IN MEMORIAM

Mother Teresa

1910-1997

On Friday, September 5th, 1997, Mother Teresa passed away at 87 years of age. The Catholic nun who founded the Congregation of the Missionaries of Charity in 1950, and who ran it up until last March, was in failing health, and had been close to death several times in the last several years. Even though her Catholicism was a constant source of criticism, she remained steadfastly devoted to the concerns of the poor, the weak, and the infirm, to her great merit.

Born Agnes Gonxha Bojacxhiu on 27 August, 1910, to Albanian parents in Skopje, (now the capital of the former-Yugoslavian province, and newly declared independent republic of Macedonia). Her father died when she was seven years old, and five years later the young Agnes first decided to become a nun; at age 18 she left her home in the Balkans to enter an Irish order called the Congregation of the Sisters of Loretto, in the Indian state of Bengal. After two months in Ireland, where she learned English, she set sail as a postulant for India, arriving in Calcutta in 1929, after seven weeks at sea.

As a novitiate Agnes completed her training at the hill station of Darjeeling in the Himalayas, about 300 miles north of Calcutta, and on 24 March, 1931, she took vows of poverty, chastity and obedience as a sister of Loretto.

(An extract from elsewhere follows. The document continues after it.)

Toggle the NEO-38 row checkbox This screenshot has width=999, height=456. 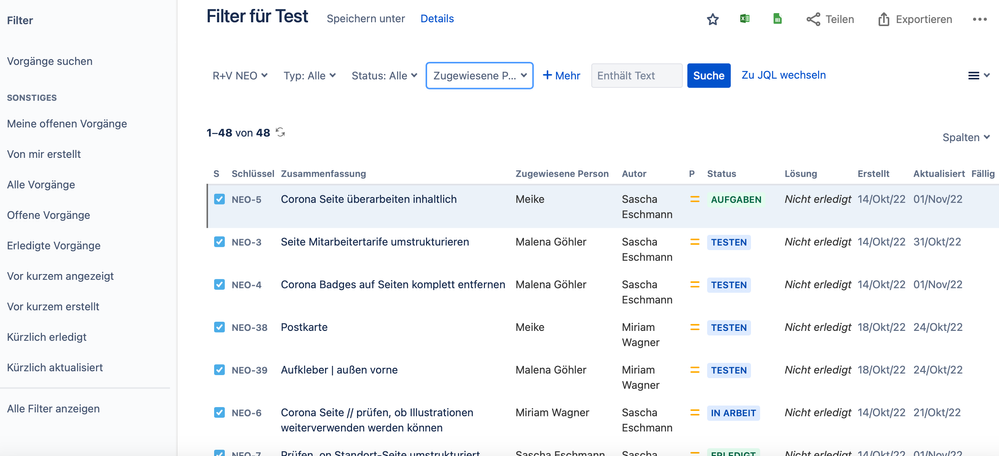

Catholic nuns are required to select a Christian name at the time of their induction into holy orders, and the sister took the name of Saint Theresa of Lisieux, who died of tuberculosis at age 24 in 1897. Mother Teresa, of course, could not have known that she, herself, would die exactly a century after her namesake.

Sister Teresa was sent to St. Mary's School at the Loretto Convent in the Calcutta suburb of Entally, where she taught geography, history and catechism for 17 years; afterwards, becoming principal. It was on a train trip from Calcutta to Darjeeling, on 10 September, 1946, that Sister Teresa heard the "call" to help the poor. "The message was quite clear. I was to leave the convent and help the poor while living among them."

The pope approved of her leaving the Loretto order, and in 1950 the Catholic Church approved the sister's founding of the new order, the Missionaries of Charity, of which the sister now became Mother Teresa. To her original vows of poverty, chastity and obedience, the Mother now added a fourth vow of "wholehearted and free service to the poor," a vow that is unique to the Missionaries of Charity.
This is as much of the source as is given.